Fast determination of adenosine and cordycepin in Cordyceps and its deserted solid medium

A fast analytical method for adenosine and cordycepin in Cordyceps and its deserted solid medium was developed by using a normal-phase cyan-group chromatographic column. The sample was extracted for 1.5 min using a microwave-assisted extraction system. The extraction was repeated twice. The analysis of adenosine and cordycepin was performed on an Eclipse XDB-CN column. The mobile phase was composed of methanol and water with a ratio of 7:93 (v/v) for isocratic elution. The detection wavelength was 260 nm. The composition and pH value of the mobile phase were investigated. The results showed that adenosine and cordycepin could be completely separated without matrix interference in 4.5 min. The linearity of the method was good with a linear correlation coefficient (r2) of 0. 999 8 for adenosine and 0.999 5 for cordycepin. The limits of quantification (LOQs, S/N = 10) of adenosine and cordycepin were 0.21 and 0.083 mg/L, respectively.

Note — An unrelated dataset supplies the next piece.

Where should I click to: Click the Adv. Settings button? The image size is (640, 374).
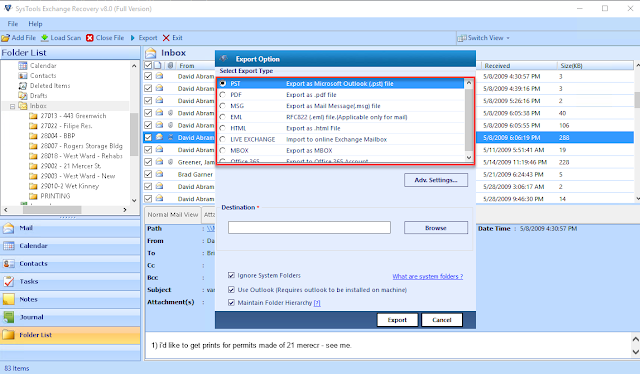(x=436, y=180)
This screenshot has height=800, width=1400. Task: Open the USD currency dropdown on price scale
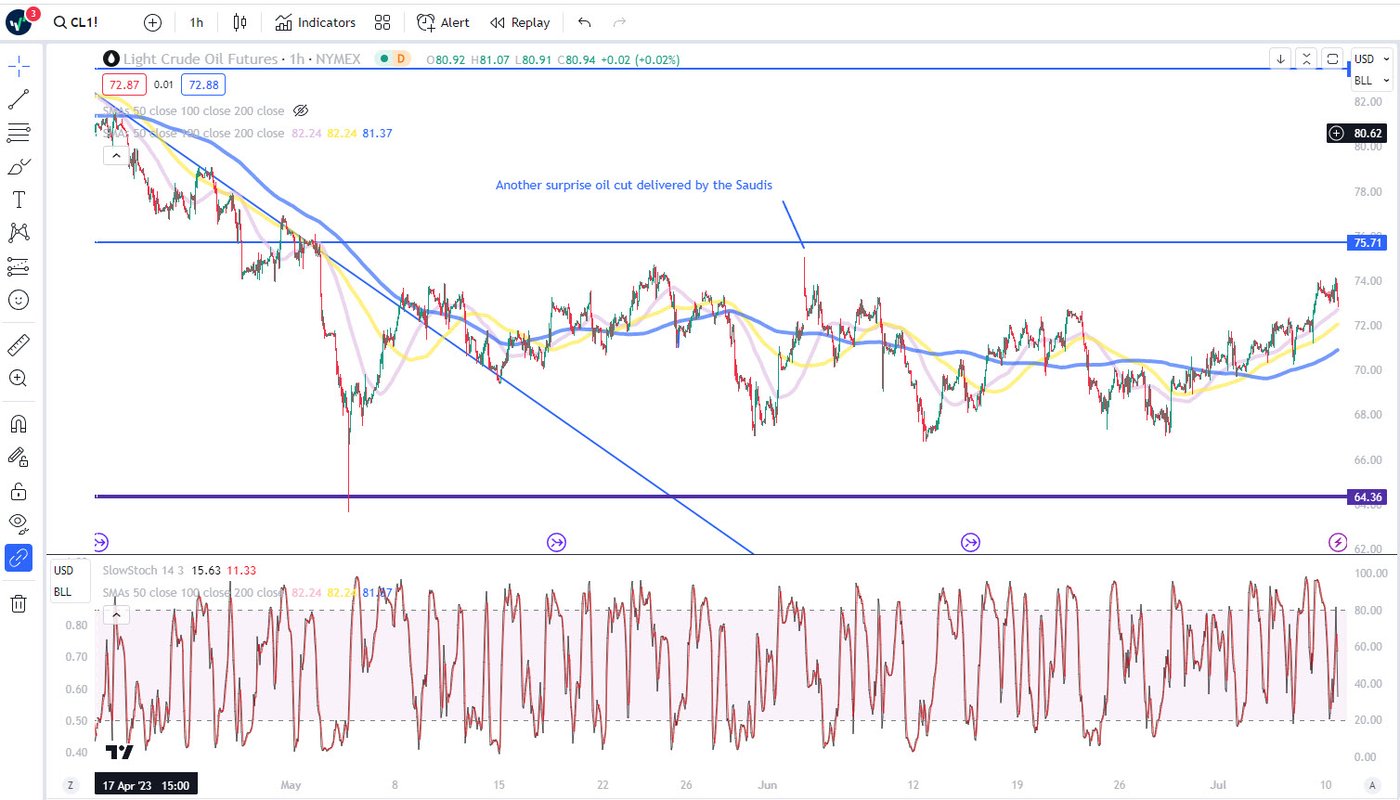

The relative standard deviations (RSDs) of peak areas of six replicate injections were less than 2% both for intra-day and inter-day analysis. The average recoveries of adenosine and cordycepin ranged from 93.8% to 102.9% with the RSD not more than 3.62% (n = 5). The developed method is simple, fast, accurate and low-cost, and it can be used in the fast detection of adenosine and cordycepin in Cordyceps, carpohole, the deserted solid medium and its praeparatum.